The network that Cao and Cannon identified is a network connecting the cerebellum, thalamus, and the cerebral cortex. This brain region in which the network is found is an error processing network, suggesting that the network might be hyperconnected to compensate for higher-than-average incoming error signals. Cannon likens the abnormal circuitry to a faulty timing belt in an engine— “the engine system can muffle along if the timing is off a little bit, but not well, and it doesn’t have the same ability to accelerate and decelerate: the performance is jumbled.”
Both Cannon and Cao did not find the network itself to be very surprising: previous studies had suggested that this area of the brain might be an indicator of whether a high-risk patient might become psychotic. However, Cao noted that he was primarily surprised with how well the results were replicated in the different datasets. “Psychotic disorders are very heterogeneous, but we only had to use a single network to not only predict psychosis but also to categorize psychosis,” said Cao.
Cannon believes that the primary implication of this study is the possibility of using information about these networks in risk prediction. This would help increase the accuracy of the “high-risk” categorization that physicians currently use with schizophrenia patients. Cannon also hopes to see this over-connected network as a target for drugs or behavioral treatments to replace current anti-psychotic drugs, which don’t attack psychosis at its source and have a variety of side effects. Cao also notes the potential for the network identified in the study as a biomarker or predictor for psychosis. He added that these findings help support previous studies and theories about the mechanism of psychosis.
What’s next?
Cao envisions two goals for the future of psychosis research. “We found that the connectivity in the circuitry is increased in psychotic patients and we know this is related to error processing deficits, but exactly how this is related to error processing deficits is not clear,” Cao noted.

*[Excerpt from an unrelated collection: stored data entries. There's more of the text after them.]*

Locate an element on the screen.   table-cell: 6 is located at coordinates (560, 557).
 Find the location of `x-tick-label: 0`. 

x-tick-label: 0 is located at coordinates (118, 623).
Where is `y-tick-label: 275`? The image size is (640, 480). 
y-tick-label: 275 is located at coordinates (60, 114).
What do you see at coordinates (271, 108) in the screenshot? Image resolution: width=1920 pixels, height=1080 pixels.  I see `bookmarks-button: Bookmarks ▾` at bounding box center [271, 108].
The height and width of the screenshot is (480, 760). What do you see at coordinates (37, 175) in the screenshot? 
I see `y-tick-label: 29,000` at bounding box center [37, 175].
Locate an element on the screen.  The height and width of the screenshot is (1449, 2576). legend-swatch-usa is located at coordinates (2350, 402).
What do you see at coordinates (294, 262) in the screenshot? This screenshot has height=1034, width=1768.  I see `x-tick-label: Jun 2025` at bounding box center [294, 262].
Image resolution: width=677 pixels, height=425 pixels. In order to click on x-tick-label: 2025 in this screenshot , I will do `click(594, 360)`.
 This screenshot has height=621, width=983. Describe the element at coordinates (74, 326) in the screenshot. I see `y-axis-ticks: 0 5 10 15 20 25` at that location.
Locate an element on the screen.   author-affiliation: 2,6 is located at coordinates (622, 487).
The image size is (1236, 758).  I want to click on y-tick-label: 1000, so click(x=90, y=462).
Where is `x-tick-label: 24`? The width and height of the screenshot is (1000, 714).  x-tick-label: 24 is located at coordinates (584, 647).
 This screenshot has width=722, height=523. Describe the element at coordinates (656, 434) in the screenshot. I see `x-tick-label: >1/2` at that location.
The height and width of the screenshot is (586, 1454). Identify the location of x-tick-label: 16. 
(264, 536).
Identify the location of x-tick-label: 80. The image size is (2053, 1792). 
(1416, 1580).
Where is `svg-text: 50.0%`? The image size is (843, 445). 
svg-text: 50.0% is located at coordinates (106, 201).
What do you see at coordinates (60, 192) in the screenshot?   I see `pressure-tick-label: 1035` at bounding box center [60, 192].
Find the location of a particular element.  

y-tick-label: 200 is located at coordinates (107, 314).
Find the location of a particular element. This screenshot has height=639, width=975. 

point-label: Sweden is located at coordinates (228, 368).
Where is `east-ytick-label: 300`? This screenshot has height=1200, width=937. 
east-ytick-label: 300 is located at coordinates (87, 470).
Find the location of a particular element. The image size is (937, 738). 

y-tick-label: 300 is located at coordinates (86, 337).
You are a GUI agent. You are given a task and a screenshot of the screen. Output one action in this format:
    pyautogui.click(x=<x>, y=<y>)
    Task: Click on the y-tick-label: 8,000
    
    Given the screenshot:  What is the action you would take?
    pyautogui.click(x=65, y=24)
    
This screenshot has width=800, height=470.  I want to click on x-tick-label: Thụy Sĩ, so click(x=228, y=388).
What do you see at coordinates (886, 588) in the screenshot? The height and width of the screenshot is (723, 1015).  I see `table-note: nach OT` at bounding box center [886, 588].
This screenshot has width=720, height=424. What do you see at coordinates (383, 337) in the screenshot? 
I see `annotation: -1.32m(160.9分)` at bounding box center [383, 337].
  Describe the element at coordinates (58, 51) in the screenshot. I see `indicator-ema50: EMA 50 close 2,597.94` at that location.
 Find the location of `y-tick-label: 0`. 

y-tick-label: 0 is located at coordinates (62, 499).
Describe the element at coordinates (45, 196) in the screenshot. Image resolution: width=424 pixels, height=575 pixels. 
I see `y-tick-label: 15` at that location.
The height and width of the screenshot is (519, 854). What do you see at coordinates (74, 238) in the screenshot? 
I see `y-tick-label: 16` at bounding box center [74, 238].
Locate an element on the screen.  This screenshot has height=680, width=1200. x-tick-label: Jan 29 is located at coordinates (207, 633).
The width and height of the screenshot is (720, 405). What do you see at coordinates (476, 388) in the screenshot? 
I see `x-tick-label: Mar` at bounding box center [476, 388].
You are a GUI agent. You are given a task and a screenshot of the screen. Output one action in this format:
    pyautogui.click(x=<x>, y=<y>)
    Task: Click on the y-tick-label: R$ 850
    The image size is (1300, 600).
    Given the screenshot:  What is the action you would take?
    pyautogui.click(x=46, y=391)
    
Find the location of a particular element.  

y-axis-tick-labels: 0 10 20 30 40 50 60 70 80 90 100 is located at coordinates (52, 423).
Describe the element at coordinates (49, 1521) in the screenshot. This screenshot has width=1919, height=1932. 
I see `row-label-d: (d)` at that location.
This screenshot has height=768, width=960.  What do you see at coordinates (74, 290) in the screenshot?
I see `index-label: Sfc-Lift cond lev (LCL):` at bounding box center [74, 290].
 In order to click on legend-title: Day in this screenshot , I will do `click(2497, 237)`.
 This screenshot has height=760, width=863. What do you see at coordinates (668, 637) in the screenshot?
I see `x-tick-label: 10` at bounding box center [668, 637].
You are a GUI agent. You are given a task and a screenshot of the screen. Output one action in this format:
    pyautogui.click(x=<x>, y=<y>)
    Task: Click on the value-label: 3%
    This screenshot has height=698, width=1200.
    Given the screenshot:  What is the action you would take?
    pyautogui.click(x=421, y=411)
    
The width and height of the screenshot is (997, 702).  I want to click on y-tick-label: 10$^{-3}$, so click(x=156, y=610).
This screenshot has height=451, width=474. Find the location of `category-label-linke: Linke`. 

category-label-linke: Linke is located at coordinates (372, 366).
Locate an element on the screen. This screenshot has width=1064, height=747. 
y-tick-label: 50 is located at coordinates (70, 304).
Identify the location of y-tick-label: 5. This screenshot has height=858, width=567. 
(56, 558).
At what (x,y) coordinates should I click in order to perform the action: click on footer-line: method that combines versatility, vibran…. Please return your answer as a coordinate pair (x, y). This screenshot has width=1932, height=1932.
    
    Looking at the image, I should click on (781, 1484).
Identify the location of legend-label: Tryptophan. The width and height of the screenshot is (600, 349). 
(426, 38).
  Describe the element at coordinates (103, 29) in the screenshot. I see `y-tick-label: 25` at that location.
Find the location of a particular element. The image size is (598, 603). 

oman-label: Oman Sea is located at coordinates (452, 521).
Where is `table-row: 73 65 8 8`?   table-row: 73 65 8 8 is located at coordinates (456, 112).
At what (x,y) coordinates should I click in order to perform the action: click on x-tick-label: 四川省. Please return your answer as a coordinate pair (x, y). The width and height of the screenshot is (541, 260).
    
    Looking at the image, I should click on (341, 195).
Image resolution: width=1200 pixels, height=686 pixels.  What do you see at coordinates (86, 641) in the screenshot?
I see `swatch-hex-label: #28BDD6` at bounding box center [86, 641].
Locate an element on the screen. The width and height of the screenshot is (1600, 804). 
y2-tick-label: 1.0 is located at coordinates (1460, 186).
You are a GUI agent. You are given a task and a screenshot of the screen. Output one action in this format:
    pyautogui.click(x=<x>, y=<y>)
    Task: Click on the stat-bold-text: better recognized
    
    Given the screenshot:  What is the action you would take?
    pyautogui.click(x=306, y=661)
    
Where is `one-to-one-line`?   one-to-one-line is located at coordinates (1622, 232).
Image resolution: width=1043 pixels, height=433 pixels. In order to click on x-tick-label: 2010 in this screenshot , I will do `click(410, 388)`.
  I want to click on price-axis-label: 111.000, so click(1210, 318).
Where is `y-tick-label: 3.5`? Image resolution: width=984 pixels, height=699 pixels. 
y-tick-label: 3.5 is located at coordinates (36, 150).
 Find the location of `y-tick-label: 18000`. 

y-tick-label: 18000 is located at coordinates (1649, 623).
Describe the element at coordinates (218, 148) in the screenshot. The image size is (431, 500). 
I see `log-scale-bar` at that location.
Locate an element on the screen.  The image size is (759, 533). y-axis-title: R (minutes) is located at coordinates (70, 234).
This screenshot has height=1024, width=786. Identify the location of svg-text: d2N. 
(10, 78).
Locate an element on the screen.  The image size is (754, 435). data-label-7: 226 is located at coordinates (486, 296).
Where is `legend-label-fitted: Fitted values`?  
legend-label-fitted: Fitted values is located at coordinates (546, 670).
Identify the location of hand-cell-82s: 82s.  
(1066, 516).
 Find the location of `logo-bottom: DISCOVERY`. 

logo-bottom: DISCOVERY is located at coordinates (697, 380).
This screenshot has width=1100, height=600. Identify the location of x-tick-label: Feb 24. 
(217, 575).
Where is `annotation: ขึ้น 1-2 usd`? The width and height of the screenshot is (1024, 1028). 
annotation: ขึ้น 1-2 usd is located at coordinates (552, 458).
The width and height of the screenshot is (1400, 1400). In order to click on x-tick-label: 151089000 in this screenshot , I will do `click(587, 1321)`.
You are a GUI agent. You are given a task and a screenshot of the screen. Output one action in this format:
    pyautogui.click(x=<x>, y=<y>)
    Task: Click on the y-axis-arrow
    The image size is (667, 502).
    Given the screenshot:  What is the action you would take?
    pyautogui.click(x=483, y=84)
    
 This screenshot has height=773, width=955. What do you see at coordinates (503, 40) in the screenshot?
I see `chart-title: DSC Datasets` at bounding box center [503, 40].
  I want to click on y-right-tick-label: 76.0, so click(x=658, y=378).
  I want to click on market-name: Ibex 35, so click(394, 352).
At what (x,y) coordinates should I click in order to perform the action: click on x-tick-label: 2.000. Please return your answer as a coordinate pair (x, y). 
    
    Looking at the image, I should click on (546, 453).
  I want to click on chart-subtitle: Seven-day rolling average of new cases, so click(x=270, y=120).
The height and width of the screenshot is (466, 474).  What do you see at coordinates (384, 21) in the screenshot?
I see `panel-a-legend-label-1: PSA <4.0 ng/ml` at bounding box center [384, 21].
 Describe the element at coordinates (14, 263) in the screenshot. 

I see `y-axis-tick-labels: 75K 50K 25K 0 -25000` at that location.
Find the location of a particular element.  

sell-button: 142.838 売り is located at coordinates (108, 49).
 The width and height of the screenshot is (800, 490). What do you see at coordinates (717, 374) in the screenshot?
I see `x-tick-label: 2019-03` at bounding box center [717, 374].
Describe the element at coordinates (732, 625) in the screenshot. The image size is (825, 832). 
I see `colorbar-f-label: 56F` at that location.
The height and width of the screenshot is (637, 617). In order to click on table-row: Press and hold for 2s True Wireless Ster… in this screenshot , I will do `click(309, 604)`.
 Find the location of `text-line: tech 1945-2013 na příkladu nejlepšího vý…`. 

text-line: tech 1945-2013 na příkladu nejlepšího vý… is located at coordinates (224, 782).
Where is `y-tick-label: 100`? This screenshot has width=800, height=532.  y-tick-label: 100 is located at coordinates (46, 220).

He hopes to better understand how the over-connected network found in the study relates to error-processing deficits in the brain. He also plans to test the power of this network as a biomarker and risk indicator for psychosis onset in other independent samples. Cannon plans to test whether patients who experience reduced psychotic symptoms end up with a less-connected network, as opposed to the highly connected network characteristic of psychosis. “The older drugs that we currently have available were discovered many years ago, have negative side effects that are problematic, aren’t curative of the disorders, and aren’t targeting the primary issue in the brain,” Cannon added. He hopes to see the development of drugs that have a better safety profile and an alternative mechanism that directly affects the over-excited networks identified in the study.